Hamlet, écrit par Shakespeare vers 1600-1601 et publié dans trois versions différentes dont aucune n'est définitivement l'originale, est la plus longue pièce de son auteur et celle qui a le plus occupé les commentateurs depuis quatre siècles. Le prince Hamlet apprend de l'esprit de son père que celui-ci a été assassiné par son oncle Claudius, qui a épousé sa mère Gertrude et pris le trône du Danemark. Hamlet hésite à agir, simule la folie, organise une pièce dans la pièce pour confirmer la culpabilité de Claudius, tue par erreur Polonius, envoie Ophélia vers la folie et la mort, et accomplit finalement la vengeance dans une scène finale où presque tous les personnages principaux meurent.
Ce qui a rendu Hamlet inépuisable, c'est que Shakespeare a construit un personnage dont la psychologie résiste à toute réduction. Les explications de son hésitation sont toutes partiellement vraies : le doute moral, la paralysie par l'excès de pensée, le dégoût de l'action dans un monde corrompu. Aucune ne suffit. La question « être ou ne pas être » n'est pas simplement une méditation sur le suicide : c'est une question sur le rapport entre la conscience morale et la capacité d'agir dans un monde où l'action exige de se salir les mains.

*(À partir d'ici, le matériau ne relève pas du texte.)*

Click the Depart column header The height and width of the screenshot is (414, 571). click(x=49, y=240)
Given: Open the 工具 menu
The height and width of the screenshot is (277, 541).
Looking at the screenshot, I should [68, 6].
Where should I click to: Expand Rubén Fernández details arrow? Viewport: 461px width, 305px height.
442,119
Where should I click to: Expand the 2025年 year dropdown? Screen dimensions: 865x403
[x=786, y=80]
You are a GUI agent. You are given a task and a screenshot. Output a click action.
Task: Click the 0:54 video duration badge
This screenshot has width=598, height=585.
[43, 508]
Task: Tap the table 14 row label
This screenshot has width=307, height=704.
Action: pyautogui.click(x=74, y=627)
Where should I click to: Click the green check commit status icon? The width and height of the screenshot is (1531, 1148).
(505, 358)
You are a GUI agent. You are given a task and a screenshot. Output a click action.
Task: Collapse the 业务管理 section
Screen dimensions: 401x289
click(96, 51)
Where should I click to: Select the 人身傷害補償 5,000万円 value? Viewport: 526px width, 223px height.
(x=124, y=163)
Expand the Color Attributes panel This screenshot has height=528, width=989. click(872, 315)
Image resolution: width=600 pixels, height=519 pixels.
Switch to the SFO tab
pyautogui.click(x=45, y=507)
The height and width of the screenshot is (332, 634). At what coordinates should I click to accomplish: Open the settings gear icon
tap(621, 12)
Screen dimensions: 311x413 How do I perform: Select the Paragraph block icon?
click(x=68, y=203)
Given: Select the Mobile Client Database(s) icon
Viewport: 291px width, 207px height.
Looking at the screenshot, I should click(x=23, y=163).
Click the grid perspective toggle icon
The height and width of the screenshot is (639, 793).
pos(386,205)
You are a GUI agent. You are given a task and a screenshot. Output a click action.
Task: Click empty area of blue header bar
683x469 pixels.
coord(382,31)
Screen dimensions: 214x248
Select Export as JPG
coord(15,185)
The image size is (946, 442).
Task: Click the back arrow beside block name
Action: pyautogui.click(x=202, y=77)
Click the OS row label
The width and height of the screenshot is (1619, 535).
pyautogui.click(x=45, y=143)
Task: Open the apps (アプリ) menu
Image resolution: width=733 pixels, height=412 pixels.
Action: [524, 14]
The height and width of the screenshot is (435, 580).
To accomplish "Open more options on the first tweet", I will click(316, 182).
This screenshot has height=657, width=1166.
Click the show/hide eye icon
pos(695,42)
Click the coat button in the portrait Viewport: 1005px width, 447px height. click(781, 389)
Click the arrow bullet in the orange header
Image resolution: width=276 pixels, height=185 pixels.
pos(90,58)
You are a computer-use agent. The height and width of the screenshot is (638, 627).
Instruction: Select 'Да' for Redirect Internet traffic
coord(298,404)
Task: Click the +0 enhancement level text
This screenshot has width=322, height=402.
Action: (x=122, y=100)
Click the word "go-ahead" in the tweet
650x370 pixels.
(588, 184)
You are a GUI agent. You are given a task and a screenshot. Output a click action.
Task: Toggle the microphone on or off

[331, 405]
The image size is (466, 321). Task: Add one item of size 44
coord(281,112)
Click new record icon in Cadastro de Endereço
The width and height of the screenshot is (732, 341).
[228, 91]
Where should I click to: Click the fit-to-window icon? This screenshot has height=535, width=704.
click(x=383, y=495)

Hamlet est probablement le texte de théâtre le plus représenté au monde, dans des traductions et des mises en scène qui en révèlent à chaque époque des aspects différents. La lecture directe du texte, dans une bonne traduction française (Yves Bonnefoy, François-Victor Hugo), permet d'accéder à ce que la scénographie dissimule nécessairement : la densité de la langue, les jeux sur les mots et les registres, la façon dont Hamlet se contredit d'une réplique à l'autre. La pièce est à la fois une œuvre populaire et un texte d'une sophistication littéraire qui justifie cent relectures.